JXX v Archibald: senior costs judge rules 25% the recoverable cap on MRO mark-ups

MRO fees are disbursements, not outsourced solicitors' costs, and percentage mark-ups above 25% will not be recoverable between the parties.
Senior Costs Judge Rowley has handed down a significant judgement on the recoverability of Medical Reporting Organisation (MRO) fees in personal injury and clinical negligence claims, setting a 25% cap on the mark-up recoverable between the parties on expert fees. The decision in JXX (a Protected Party by his Litigation Friend ABB) v Scott Archibald [2026] EWHC 630 (SCCO), heard alongside HLA v LXA and EUI Limited, resolves questions that have circulated in costs litigation for over two decades.
The cases concerned the fee structures of two MROs — Medical and Professional Services Limited (MAPS) and Premex Services Limited — which had applied mark-ups of between 20% and 104% on underlying expert fees. Defendants argued that the Stringer v Copley (2002) approach should apply: MRO fees are only recoverable to the extent they do not exceed the cost of a solicitor carrying out the same work, with a detailed breakdown required to demonstrate this. The claimants and MROs resisted that approach, contending the court should assess the global invoice on ordinary principles of reasonableness.

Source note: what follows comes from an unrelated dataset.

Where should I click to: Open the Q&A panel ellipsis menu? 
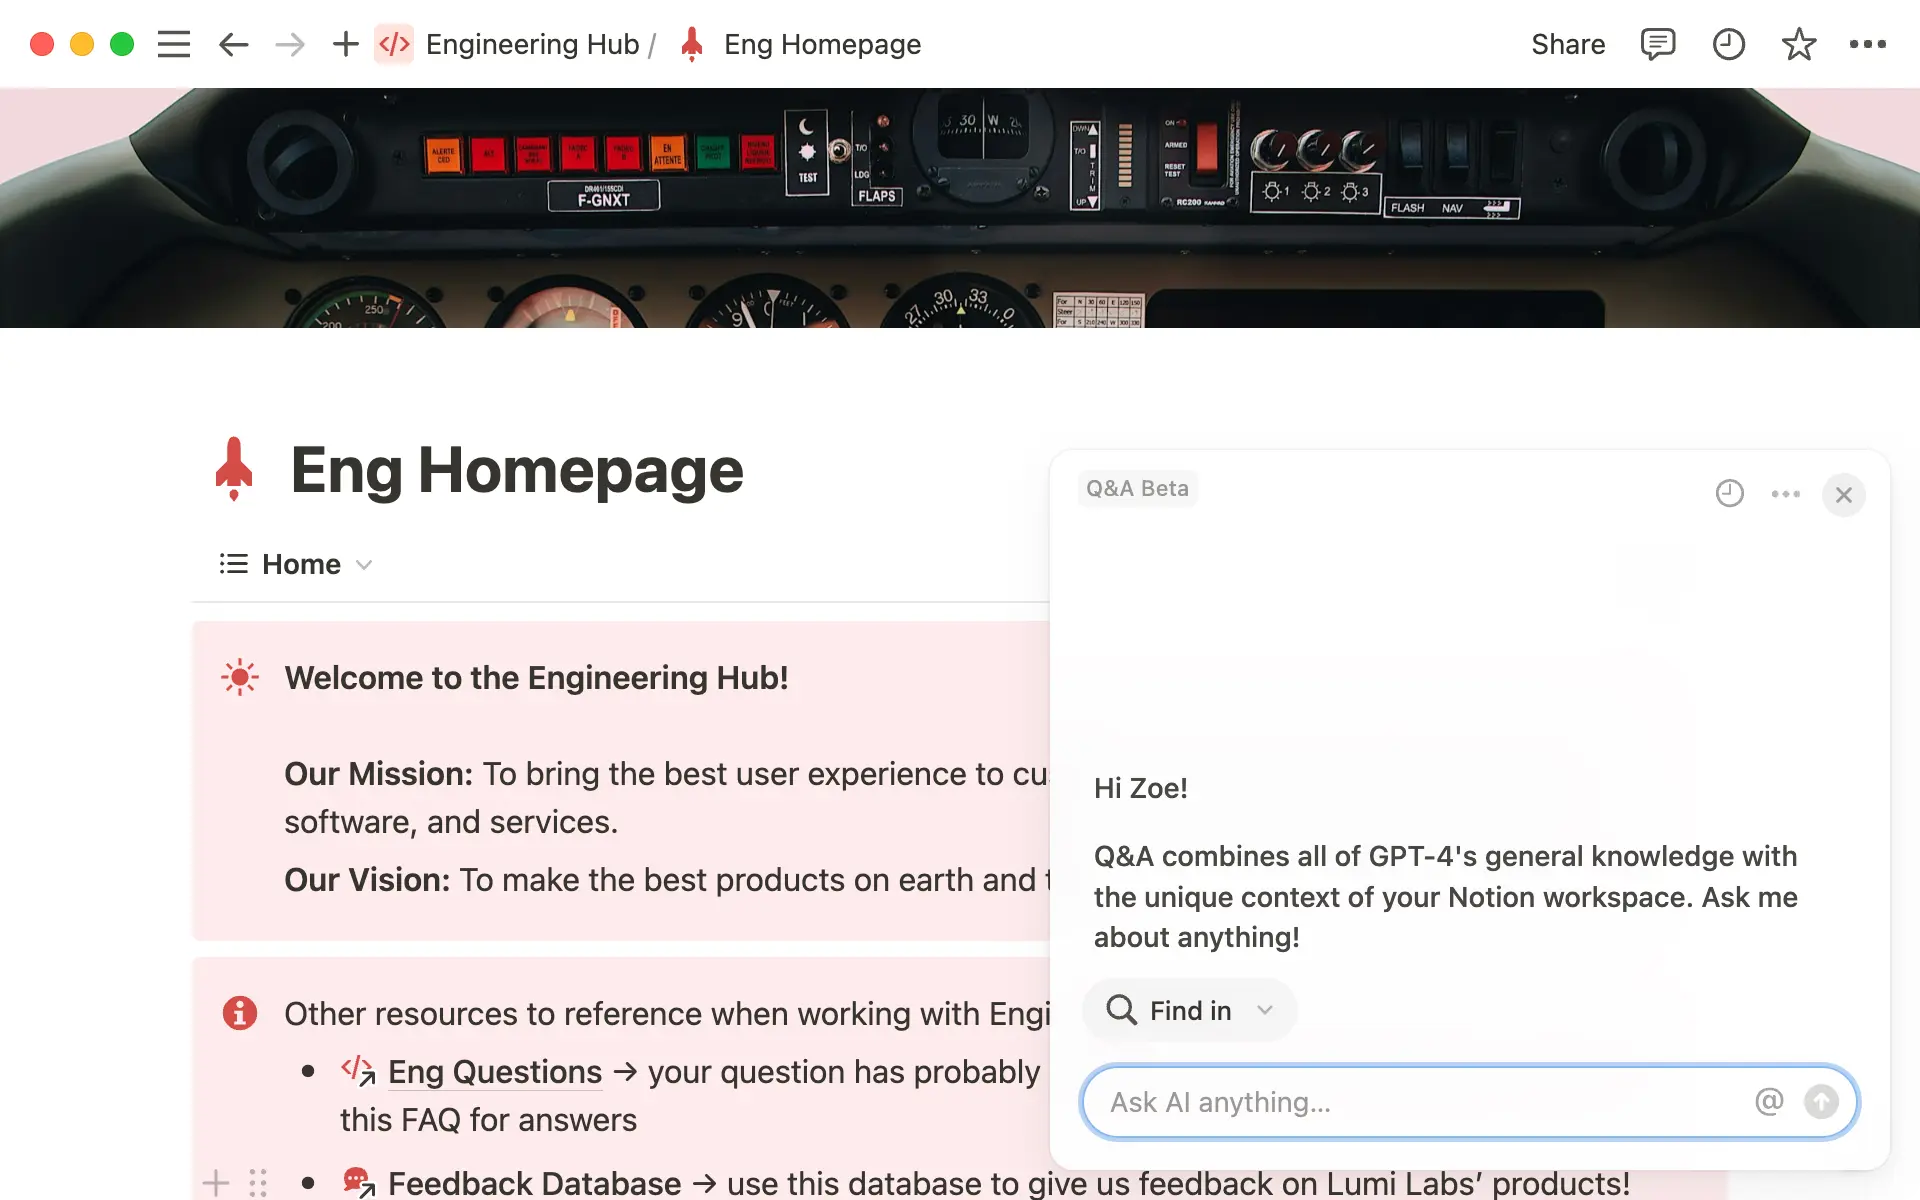[1785, 492]
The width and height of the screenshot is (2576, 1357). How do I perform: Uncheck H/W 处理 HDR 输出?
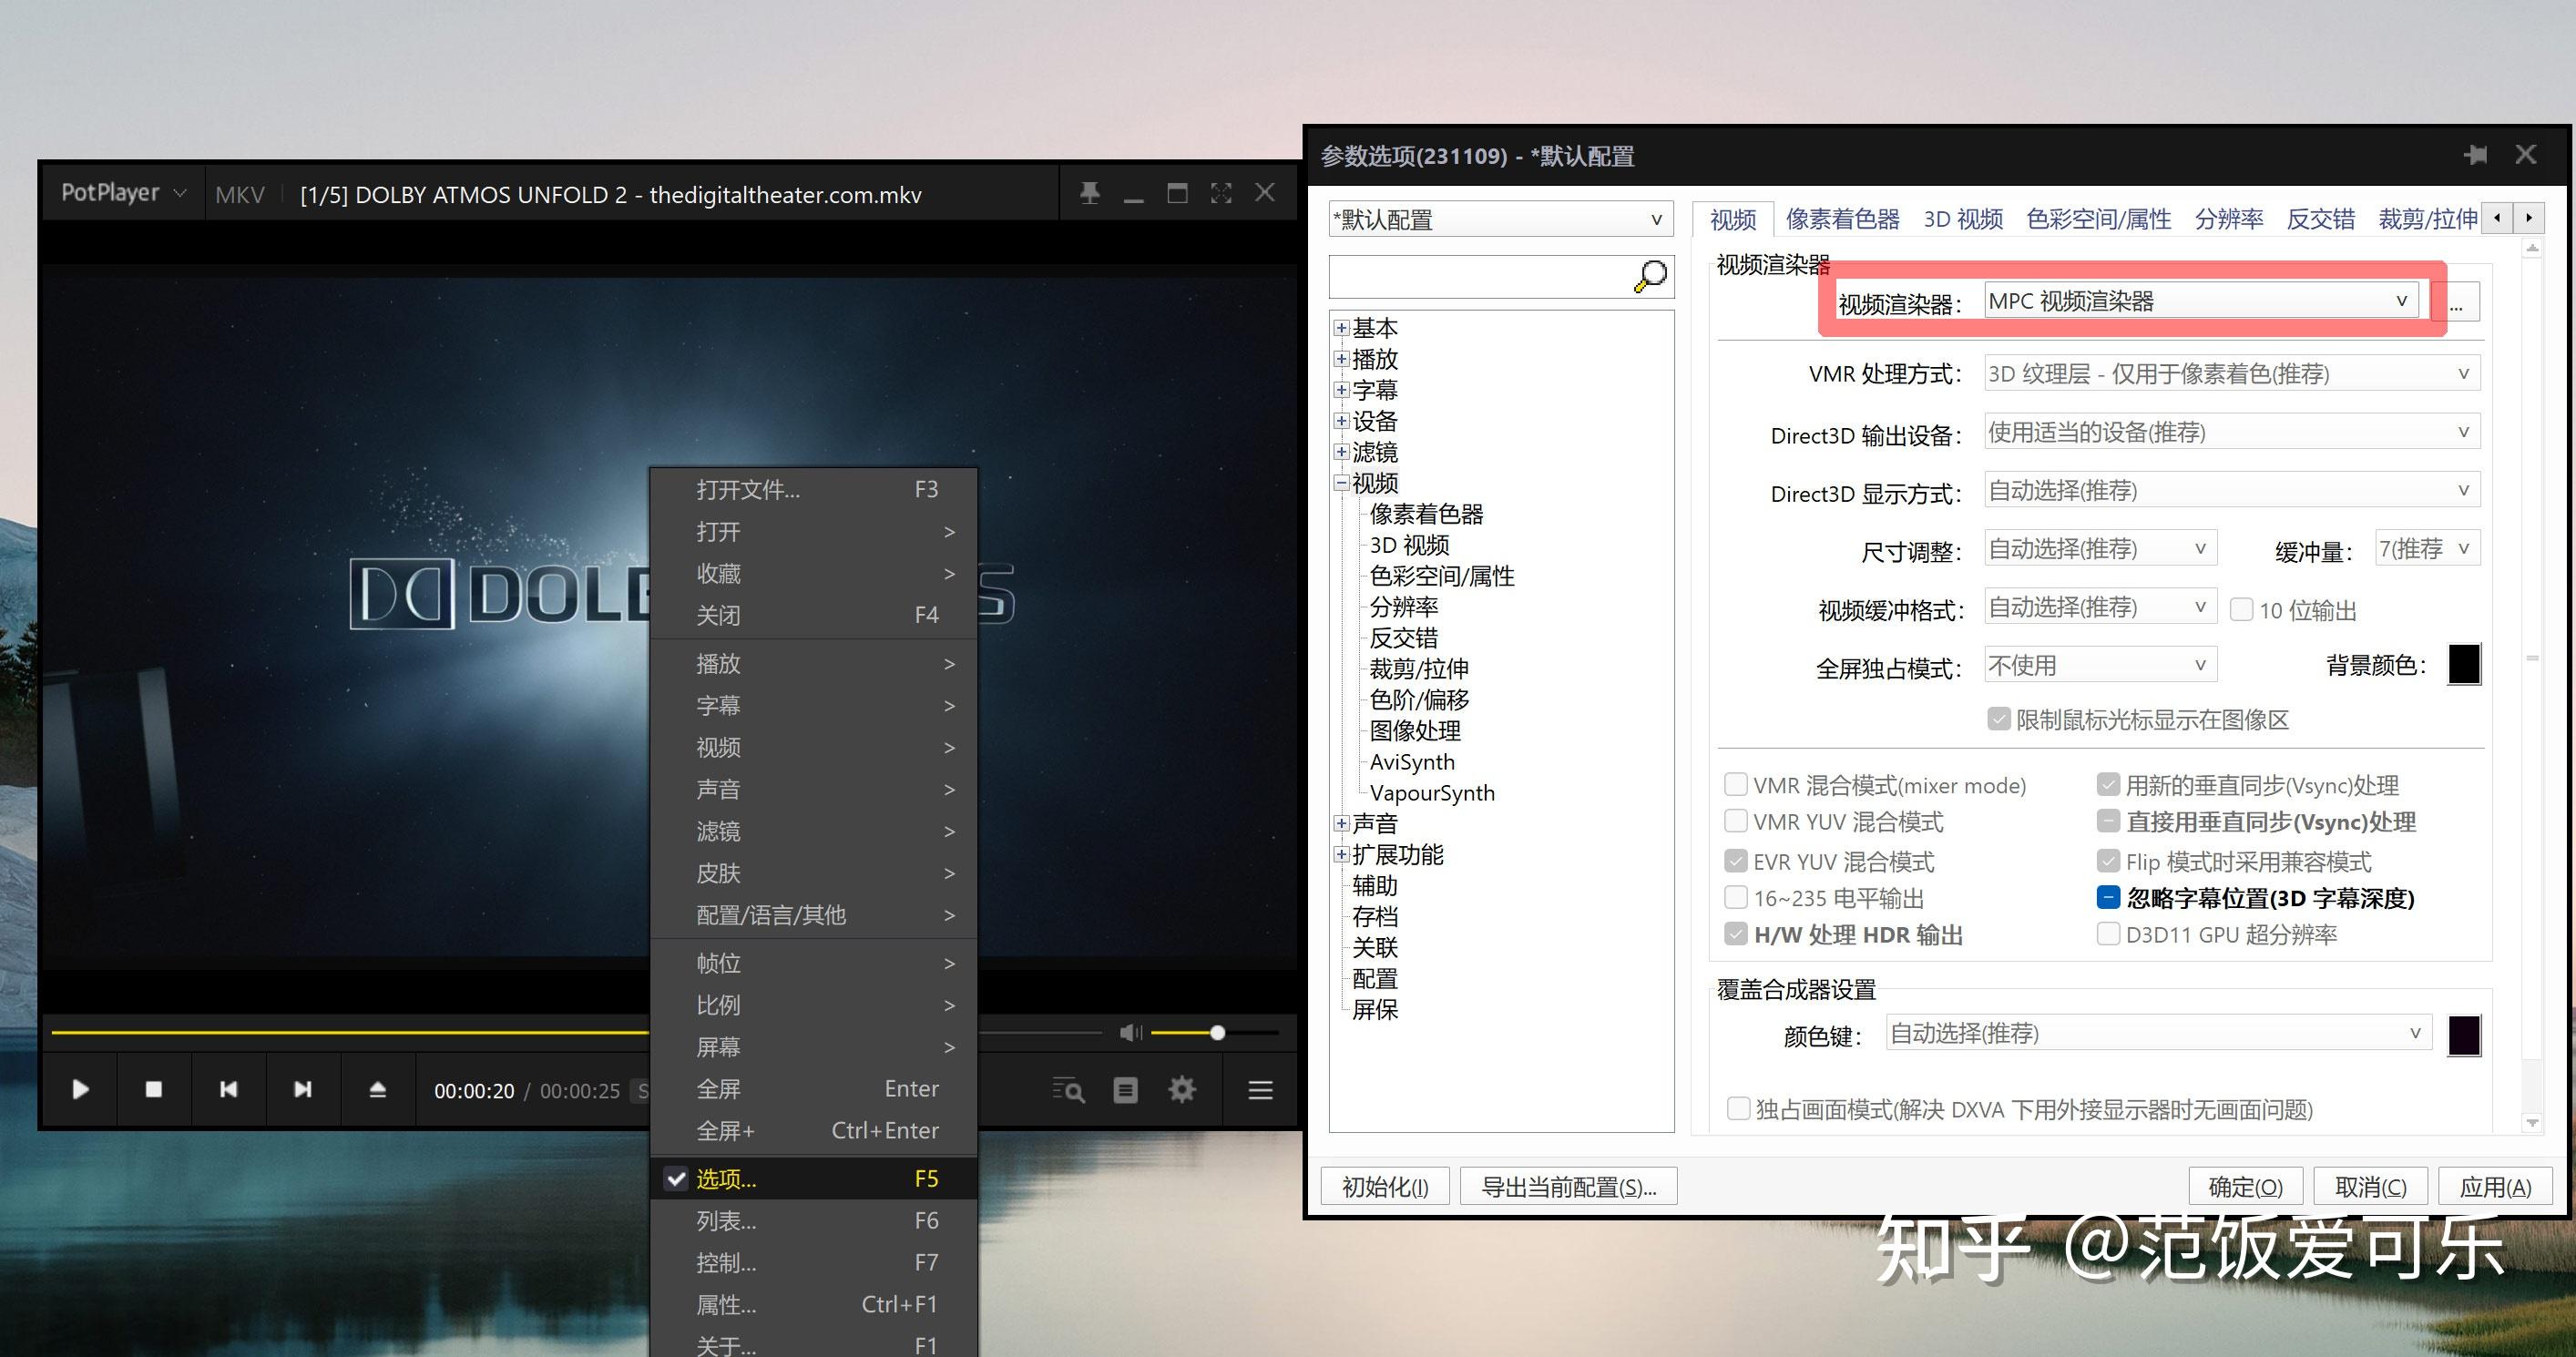click(1737, 934)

MRO fees are disbursements
The judge concluded that MRO fees are properly characterised as disbursements rather than outsourced solicitors' profit costs. Applying the Crane v Canons Leisure Centre [2007] EWCA Civ 1352 test — focussing on the nature of the work and where responsibility for it lies — SCJ Rowley found that the administrative character of MRO activities, combined with the minimal supervisory role retained by instructing solicitors, pointed firmly away from the work being "solicitors' work." The expert's own fees plainly cannot constitute profit costs, and the MRO's role in marshalling evidence and managing appointments sits more naturally as a disbursement.
This conclusion carries a practical consequence of some importance: it removes the requirement for MROs to produce a quasi-solicitors' breakdown comparing their time costs against those a solicitor would have incurred. That exercise, the judge found, was artificial — MROs have never time-recorded in the manner of law firms — and the attempts made by both MAPS and Premex to reconstruct retrospective comparisons fell considerably short of what Stringer had envisaged.
No irrecoverable funding element
The defendants argued that the deferred payment and write-off ("waive") facilities built into MRO contracts contained an irrecoverable funding cost, relying on Hunt v R.M. Douglas (Roofing) Limited (1987) and the recent Supreme Court decision in Federal Republic of Nigeria v Process & Industrial Developments Ltd [2025] UKSC 36. SCJ Rowley rejected this. The staggered payment terms simply reflect the commercial reality that income lags expenditure across the personal injury market generally — solicitors operate on the same basis under CFAs — and the arrangement is better understood as a byproduct of the service rather than a credit facility. The waive facility similarly reflects commercial negotiation in an ongoing relationship rather than litigation funding in the Hunt sense.
The 25% cap
Having determined that the fees are not limited by the Stringer solicitor comparator, the judge nonetheless declined to simply allow the invoices as claimed. The tripartite tension inherent in MRO pricing — where those who benefit from the service are not those who pay for it — means competitive pressure between MROs for solicitors' business does not itself validate the percentage charged. Mark-ups of between 20% and 104% were in evidence, with MAPS most commonly claiming 53% and Premex 35% or 45%.
Taking a broad approach consistent with the macro basis on which MROs themselves set their charges, SCJ Rowley assessed 25% as the reasonable and proportionate mark-up recoverable between the parties. Any sum claimed below 25% would be limited to the lower figure. Amounts above 25% remain a matter between the claimant, their solicitor and the MRO. The judge noted that a stated maximum recoverable percentage on the MRO invoice would assist all parties and the court in future assessments.
The judgement expressly anticipates an appeal, having noted the absence of any determinative High Court or appellate authority in this area across more than two decades of litigation.